In our example school, having staff and students participate in 1 to 1 technology training will develop their ability to function in a 21st-century learning community.
This meets the technological collaboration strategy while students develop individualized learning goals in line with the locale elementary school’s shared values.
According to educational research, professional development will be provided so that teachers will have the tools they need to facilitate student achievement.
Looking to local elementary school management empowers teachers to create and participate in communities of practice to develop lessons and methods that support this new learning environment.
As digital natives, students are also active collaborators in these communities, which support teamwork and collaboration skills essential for 21st-century learners.
With the 1 to 1 elementary school project, the IT department works with team leaders, administration teachers, and students to ensure the network is up to date and reliable.
In another example, purchasing managers work with administrators and teachers to determine age-appropriate equipment and software for use within the 1 to 1 program.
As local elementary school undergoes the implementation of the one-to-one program, keeping teachers teaching team support staff and administration accountable in a supportive but vertical environment addresses students’ specific educational needs in a style that empowers all members to focus on what’s best for pupils.
At local elementary schools, current teachers and staff are trained to adequately implement and support the 1 to 1 program. The new team is hired with an eye to reflect the other six areas of Mackenzie’s model.
Ideal Staff is trained and technology, interpersonal skills, and collaborative learning styles with a clear vision of what the 21st-century learner should be.
The local Elementary school has all elements working together to create 21st-century learners by implementing the 1 to 1 program.
Changes are desirable and inevitable in any organization, and McKensey’s 7s model provides a framework for successful change.
The organization, structure, strategy, systems, style, staff, and skills stem from its creation. It’s a shared vision.
The McKinsey 7s model gives leaders in this organization a clear and holistic guide for change that keeps all members working together and accountable to its stakeholders.
Advantages and Disadvantages of Mckinsey 7s Model
Advantages of Mckinsey 7s Model
- The McKinsey 7s model is useful for achieving key corporate goals and is more effective than the traditional model that only focuses on strategy and structure.
- McKinsey’s 7s model can help bring the various departments and processes together, especially when mergers or acquisitions occur.
- The model also can facilitate the systematic application of the policies, regulations, and strategies framed by the top management.
- The model is important for effective tracking of the impact of the changes in key elements.
- McKinsey 7s model is considered a reliable theory, with many organizations adopting the model over time.

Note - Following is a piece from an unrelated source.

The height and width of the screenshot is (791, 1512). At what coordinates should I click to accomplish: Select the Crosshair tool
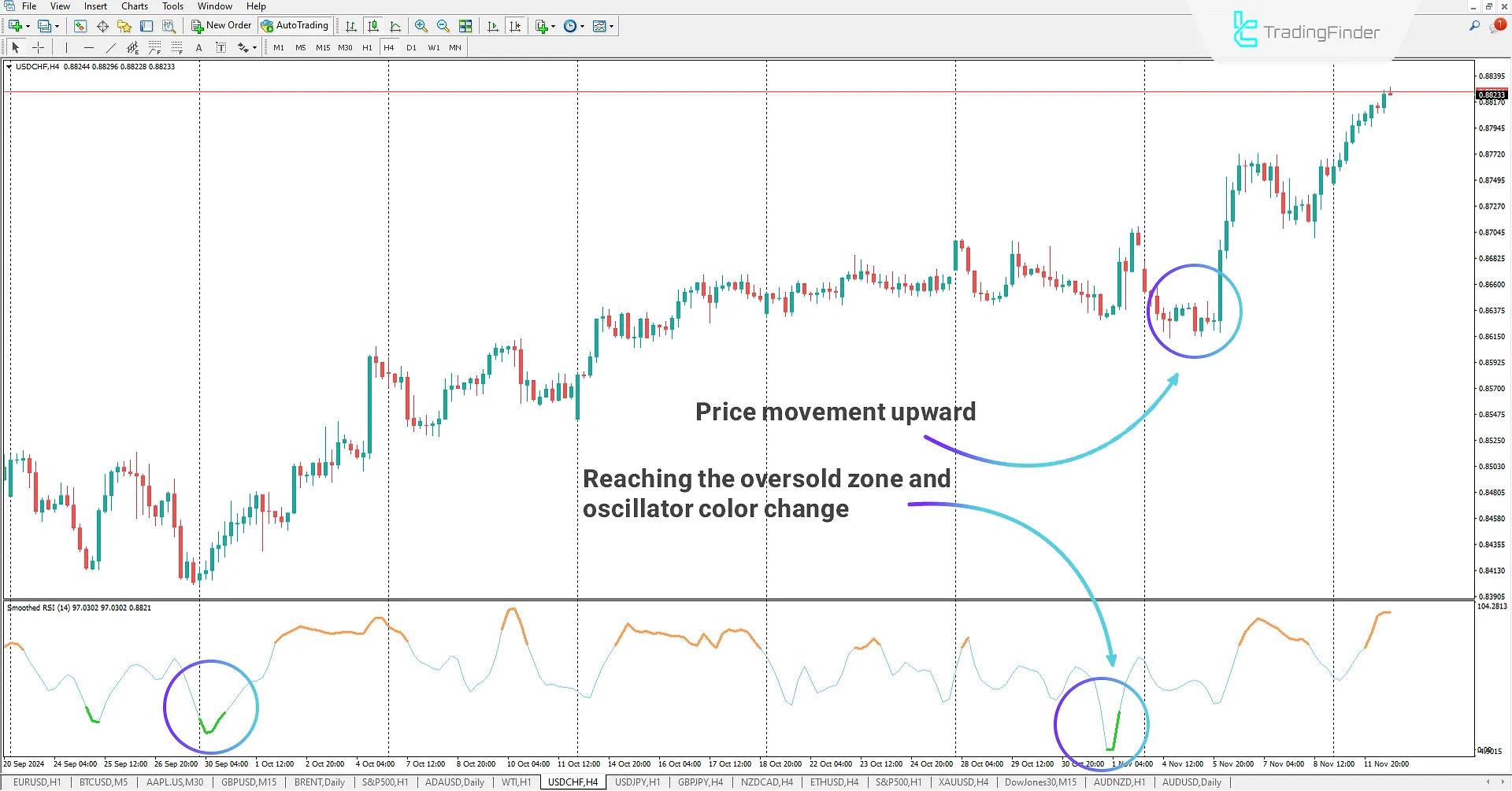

Mckinsey 7s Model Critique
- McKinsey 7s model framework emphasizes internal factors analysis of the organization’s, neglecting the external factors that substantially affect business operations.
- McKinsey’s 7s model does not provide a roadmap to follow. A big drawback with the McKinsey 7S model example is that it does not give you steps or any roadmap to follow for a change management program. It’s more of a general method to ensure your organizational elements are in balance.
- The model does not explain the concept of organizational effectiveness or performance explicitly.
- The model has been criticized for lacking enough empirical evidence to support its explanation.
- The model is considered to be more of a static kind of model.
- With the McKinsey 7s model, it isn’t easy to successfully assess the degree of fit.
- McKinsey 7s model is criticized for missing out on the intricate or finer areas in which the actual gaps in conceptualization and strategy execution may arise.